Well that speaks volumes about you then.
1. "I am satisfied...that the problem of this war consists in the awful fact that the present class of men who rule the South must be killed outright rather than in the conquest of territory, so that hard, bull-dog fighting, and a great deal of it, yet remains to be done....Therefore, I shall expect you on any and all occasions to make bloody results."
2. In December 1864, Sherman wrote, "I estimate the damage done to the State of Georgia . . . at $100,000,000; at least $20,000,000 of which has inured to our advantage, and the remainder is simple waste and destruction." Sherman also noted that 75% of the destruction was wasteful and resulted in no significant military advantage.

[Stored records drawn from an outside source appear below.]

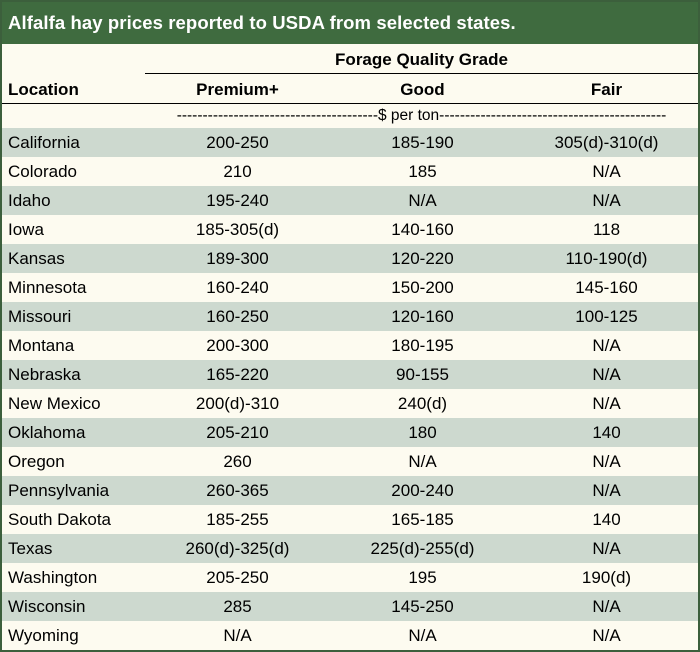 The height and width of the screenshot is (652, 700). Describe the element at coordinates (74, 490) in the screenshot. I see `location-cell: Pennsylvania` at that location.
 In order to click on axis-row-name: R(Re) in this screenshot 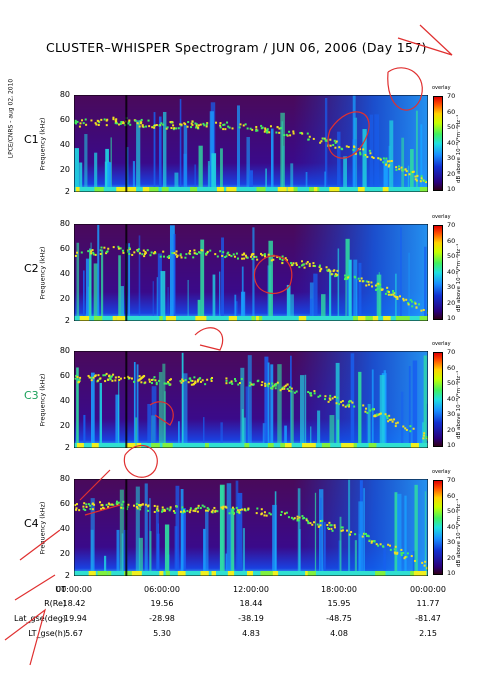, I will do `click(55, 604)`.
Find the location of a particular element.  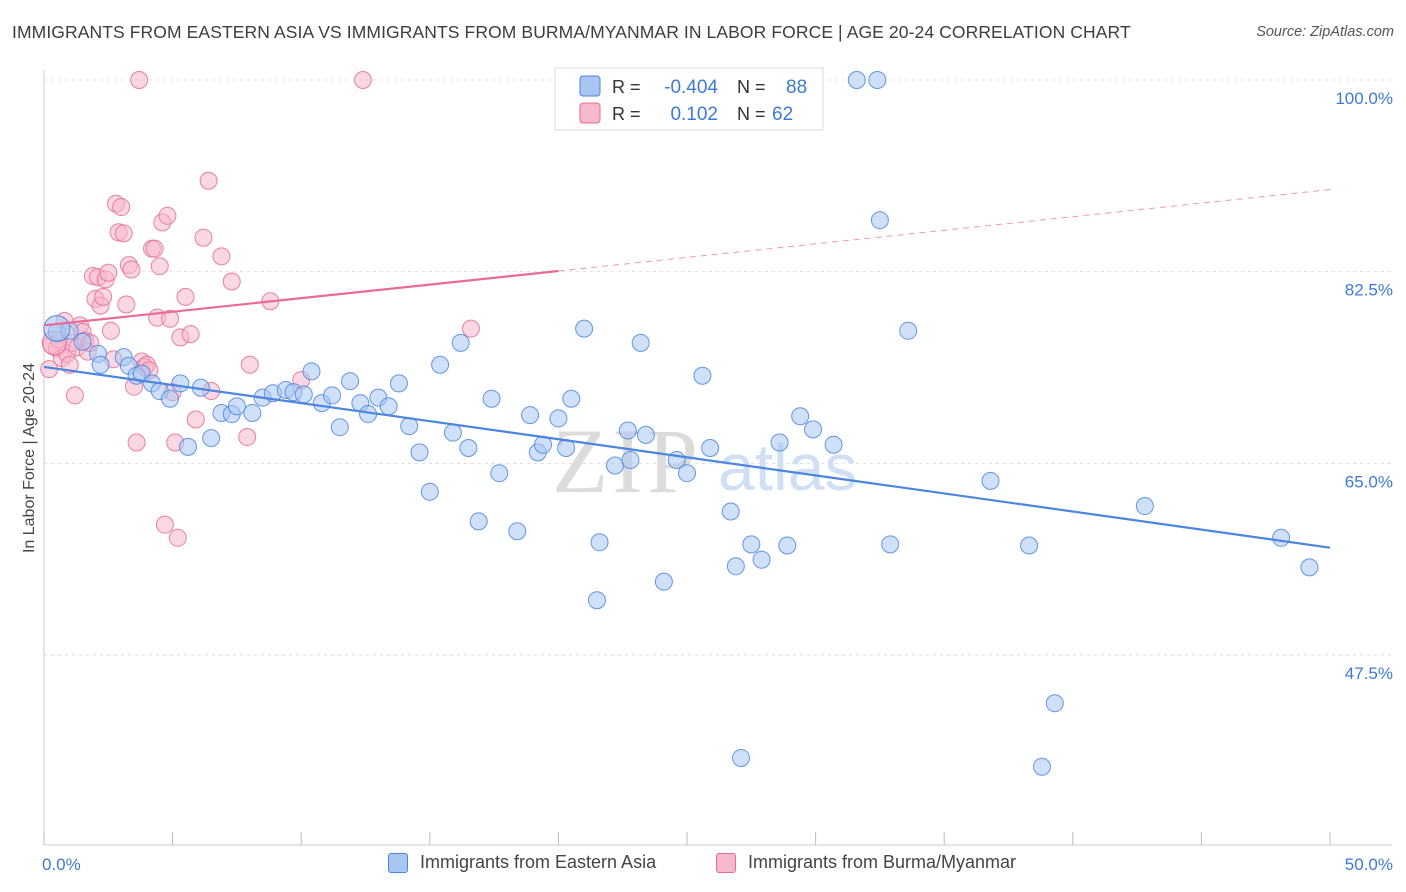

y-tick-label-3: 100.0% is located at coordinates (1364, 98).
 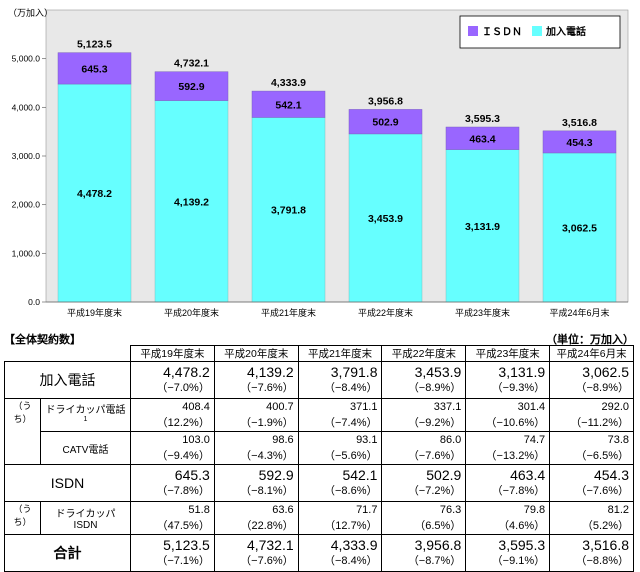 What do you see at coordinates (283, 510) in the screenshot?
I see `dry_isdn-value: 63.6` at bounding box center [283, 510].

3. In the fall of 1868 General Sheridan wrote to Sherman: "In taking the offensive I have to select that season when I can catch the fiends; and if a village is attacked and women and children killed, the responsibility is not with the soldiers, but with the people whose crimes necessitated the attack."
4. Sherman heartily approved of Sheridan and wrote back the following encouraging words: "Go ahead in your own way and I will back you with my whole authority...I will say nothing and do nothing to restrain our troops from doing what they deem proper on the spot, and will allow no mere vague general charges of cruelty and inhumanity to tie their hands, but will use all the powers confided to me to the end that these Indians, the enemies of our race and of our civilization, shall not again be able to begin and carry out their barbarous warfare on any kind of pretext they may choose to allege."